Granted, some on the Right may love the Fifties because it was a time of racial segregation and second-class status for women. But what arguably made the era work was the fact that the U.S. tax structure “disincentivized” greed by ensuring that excess wealth was mostly recycled back into the Treasury for use building the nation and supporting research and development.
During Dwight Eisenhower’s presidency the top marginal tax rate – what the richest Americans paid on their top tranche of income – was around 90 percent. In the 1960s, under John F. Kennedy, that was lowered to around 70 percent, but that rate still meant the rich had a limited incentive to be greedy since they wouldn’t get to keep most of their extra money.
All that changed with Ronald Reagan’s presidency and his slashing of the top marginal tax rate by more than half (before it was adjusted upward slightly late in Reagan’s years and then during Bill Clinton’s presidency before being reduced again to 35 percent under George W. Bush).
Various tax loopholes and lower rates for capital gains also have let many of the richest Americans enjoy tax rates about only half of even those lower marginal income tax rates. Billionaire Warren Buffett has famously described paying a lower tax rate than his secretary, meaning that he and others in his category get to keep about 80 percent of what they make.
In other words, the American tax structure has been roughly turned on its head. From the rich paying between 70 and 90 percent on their top income, some now pay 20 percent or less, which means there is a much bigger incentive to be greedy.

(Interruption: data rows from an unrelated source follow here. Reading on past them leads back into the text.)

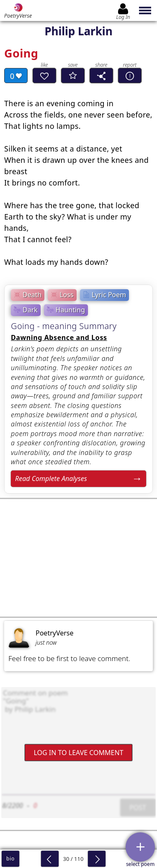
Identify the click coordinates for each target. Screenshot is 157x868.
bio (10, 858)
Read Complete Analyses (51, 478)
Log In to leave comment (78, 753)
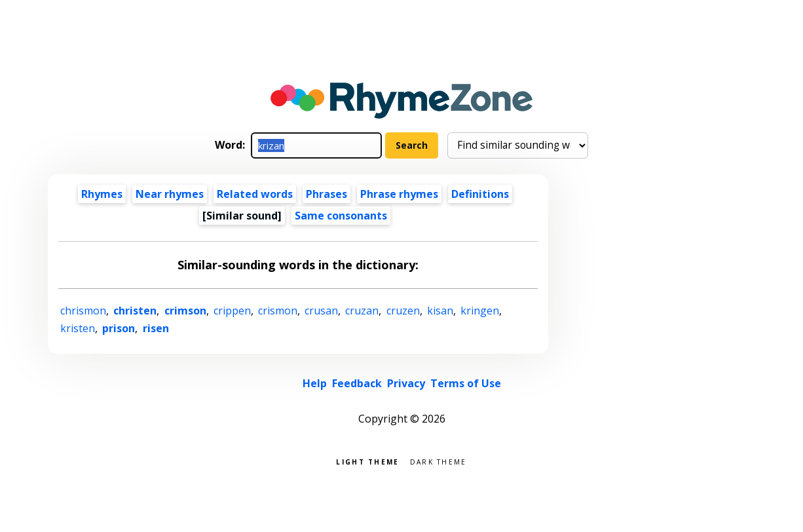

Arguably, it was that incentivized greed – more than any of the social movements like civil rights for blacks and equal rights for women – that eradicated the rhapsodized Fifties and the middle-class culture that it represented in the nostalgic view of many Americans.
So, it’s ironic that the defense of lower tax rates for the rich is at the heart of the Right’s current political agenda. Some leading Republicans have even suggested that “tax reform” should impose at least some income tax on the poor and working class so the tax rates on the rich can be lowered even more.
It’s ironic, too, that the core of today’s economic crisis is that American bankers became so excessively greedy – spurred on by the prospects of “earning” bonuses in the tens of millions of dollars and keeping nearly all that money – that they blinded themselves to the risks from exotic financial products built on an unsustainable housing bubble.
If the tax rates had been kept at Eisenhower or Kennedy levels, not only would there have been plenty of money to keep the United States modern and strong but there likely would not have been the kind of financial crisis that, since 2008, has cost millions of jobs and required massive government borrowing to bail out the greedy bankers.
Thus, in a variety of ways, the Right’s orthodoxy of low taxes on the rich (or the “job creators,” as Republican wordsmiths prefer) has been a major driver in creating today’s massive federal debt and in savaging the middle class.
The data is now clear that the last three decades have witnessed a divergence between haves and have-nots unprecedented in the United States, at least since the lead-up to the Great Depression when a similar era of income inequality set the stage for financial disaster.